1947 – Auto pioneer Henry Ford died at age 83.
He was the founder of the Ford Motor Company, and the sponsor of the development of the assembly line technique of mass production.
That’s the good part.
Ford was also widely known for his pacifism during the first years of World War I, and for promoting anti-Semitic content, including The Protocols of the Elders of Zion, through his newspaper The Dearborn Independent and the book The International Jew, having an influence on the development of Nazism and Adolf Hitler.
1954 – President Dwight D. Eisenhower described his “domino theory” – referring to communism in Indochina – during a news conference.
“Finally, you have broader considerations that might follow what you would call the “falling domino” principle. You have a row of dominoes set up, you knock over the first one, and what will happen to the last one is the certainty that it will go over very quickly. So you could have a beginning of a disintegration that would have the most profound influences.“
1970 – At the 42nd Academy Awards, Midnight Cowboy won Best Picture and Best Director (John Schlesinger).
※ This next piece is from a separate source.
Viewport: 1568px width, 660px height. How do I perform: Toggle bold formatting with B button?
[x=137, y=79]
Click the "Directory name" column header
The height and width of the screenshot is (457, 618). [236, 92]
It became the first – and so far, the only – X-rated film to win the Academy Award for Best Picture. Its rating has since been downgraded to R.
John Wayne (True Grit) won Best Actor and Maggie Smith (The Prime of Miss Jean Brodie) won Best Actress.
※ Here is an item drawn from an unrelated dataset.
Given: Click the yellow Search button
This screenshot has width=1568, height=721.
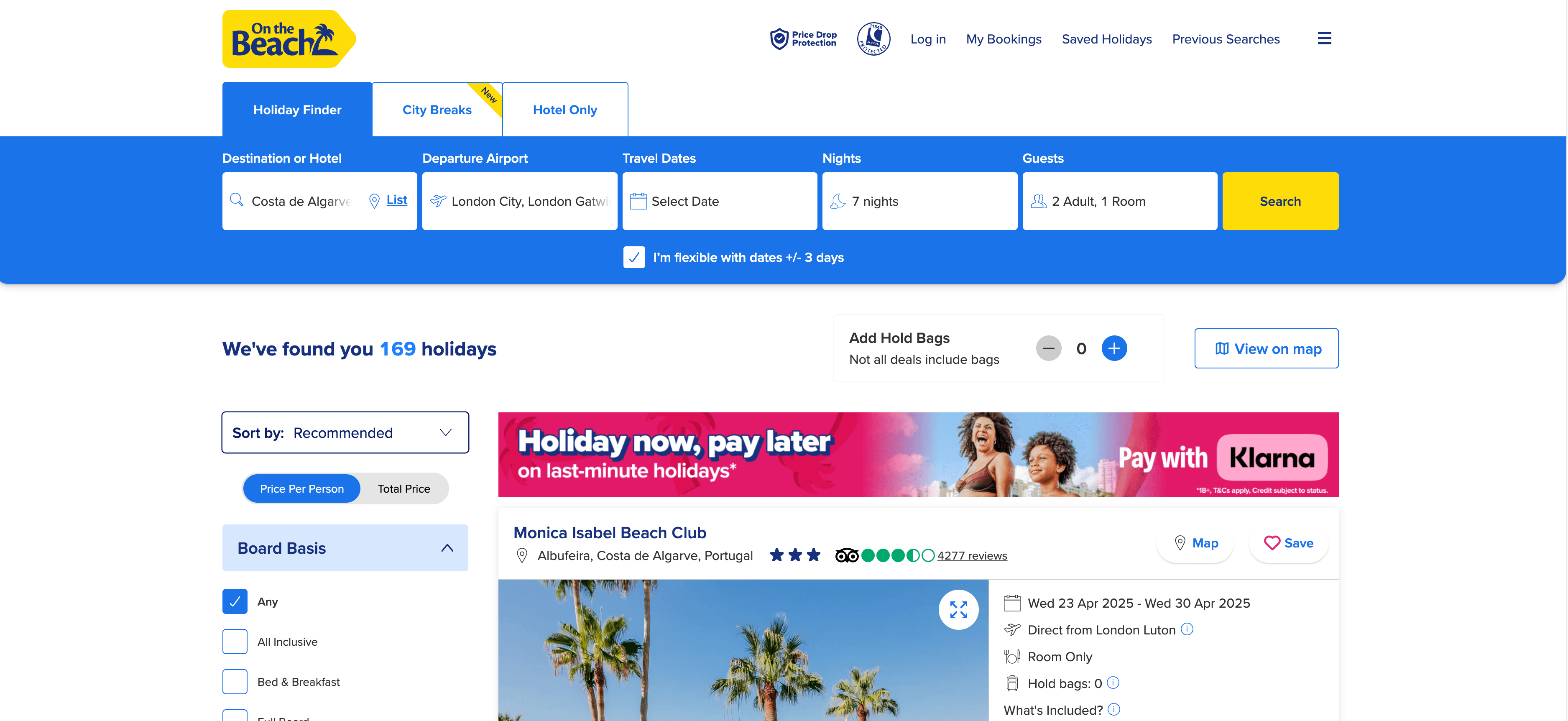Looking at the screenshot, I should 1280,201.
The Duke Factoid: I have to include the clip of John Wayne winning his first – and only – Academy Award. He may not have delivered the best performance of the five nominees that year – Dustin Hoffman clearly did for Midnight Cowboy – but in a career that included 142 films, it was about time he was recognized.
1999 – Shania Twain’s third album Come On Over was certified Diamond (10 million in sales) by the RIAA.
The distinction made her the first female artist with back-to-back Diamond albums; her second album, The Woman In Me, had been certified in 1997.
2001 – Academy Award winning actress Beatrice Straight died of complications from Alzheimer’s disease. She was 86.
In her long career, she actually did little work in films, preferring to perform on the stage. She debuted on Broadway in 1935 and was awarded the Best Supporting Actress Tony Award for her performance in The Crucible.
Although her film credits were few, she is best remembered for her role as Louise Schumacher in Network, for which she won the Academy Award for Best Supporting Actress.
She was on screen for only five minutes and two seconds – the shortest performance to win an Academy Award for acting – but her performance as the devastated wife confronting her husband for his infidelity was nothing short of amazing.
2012 – Hard hitting journalist Mike Wallace died of natural causes at the age of 93.
One of the original correspondents for CBS’ 60 Minutes, which debuted in 1968. Wallace retired as a regular full-time correspondent in 2006.
A reporter with the presence of a performer, Wallace went head to head with chiefs of state, celebrities and con artists for more than 50 years.
His 60 Minutes colleague Harry Reasoner once said, “There is one thing that Mike can do better than anybody else. With an angelic smile, he can ask a question that would get anyone else smashed in the face.”